The elbow is pressed to the belt, the forearm is extended along the back, the palm looks outward. If possible, connect the fingers of two hands. Hold this position for 30-60 seconds and switch hands.

8. Quadriceps stretch

Stand up straight. Bend your right knee and grab your toe with your right hand, press the heel to the buttock. Do not take the right thigh too far forward, it should be approximately at the same level as the left. Feel the stretch in the front of your thigh.

Hold the pose for 30-60 seconds, holding onto a wall or the back of a chair if you lose your balance. Repeat with the other leg.

9. Calf muscle stretch

Go to the wall, lean on it with your palms. Place your right foot close to the wall so that the toe rests against it. Step your left foot back.
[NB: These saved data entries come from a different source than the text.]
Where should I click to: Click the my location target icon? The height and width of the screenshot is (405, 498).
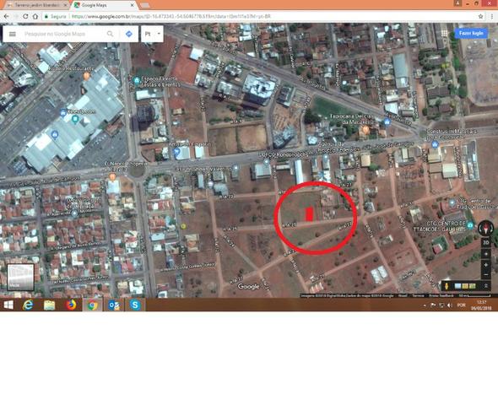click(x=486, y=254)

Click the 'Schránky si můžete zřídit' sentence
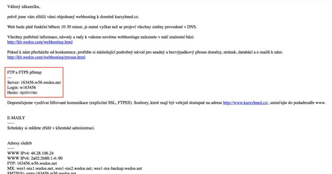51,128
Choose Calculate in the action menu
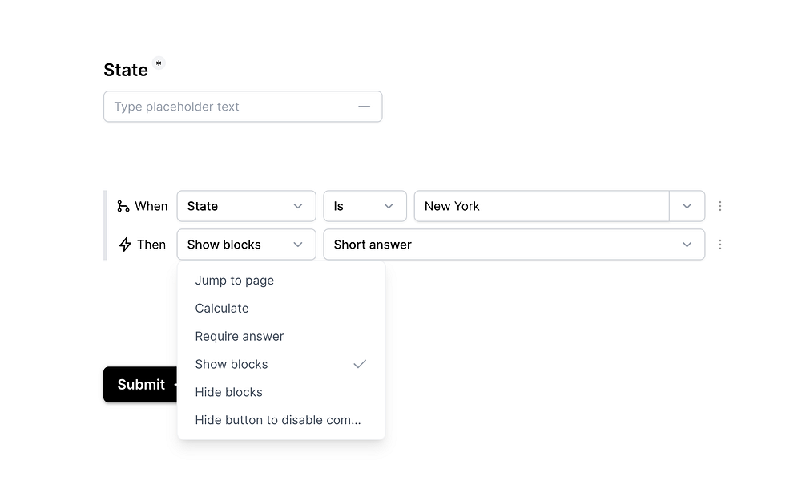The height and width of the screenshot is (481, 794). pyautogui.click(x=222, y=308)
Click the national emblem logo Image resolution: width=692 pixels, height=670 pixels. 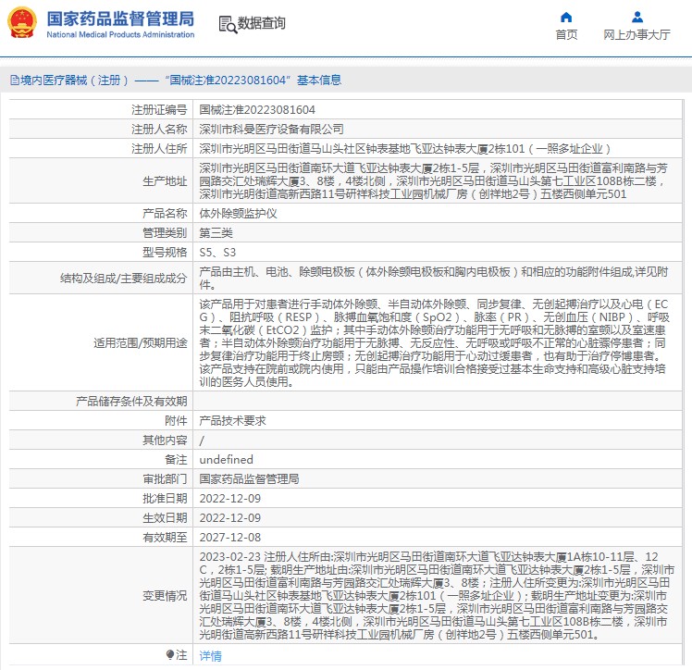22,23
Bend your right knee and pull it towards the wall. The left leg remains straight, the heels are pressed to the floor. You should feel a stretch in the muscles of your left leg.

Hold the pose for 30-60 seconds and repeat on the other leg.

10. Hip Flexor Stretch

Lie on the floor on your back, straighten your legs. Bring your right knee to your chest, put your hands on it and pull it closer.
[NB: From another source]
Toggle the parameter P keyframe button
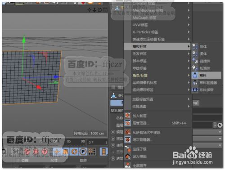This screenshot has height=170, width=225. [x=83, y=152]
Hold the position for 30-60 seconds, then switch legs.

11. Stretching the back of the thigh

Lie on the floor on your back. Bend your left leg at the knee and place your foot on the floor. Straighten your right leg and lift it up. The angle between the thigh and the body should be 90 degrees or less.

If you have an expander, put a loop around your leg and pull it closer to your body. Hold the pose for 30-60 seconds and repeat on the other leg.

12. Piriformis Stretch

Lie on the floor on your back. Lift your left leg and bend at the knee. Place the ankle of the right foot on the knee of the left.

Pull the left knee closer to the body, feeling the stretch in the right gluteus muscle. Hold the pose for 30-60 seconds, then repeat on the other leg.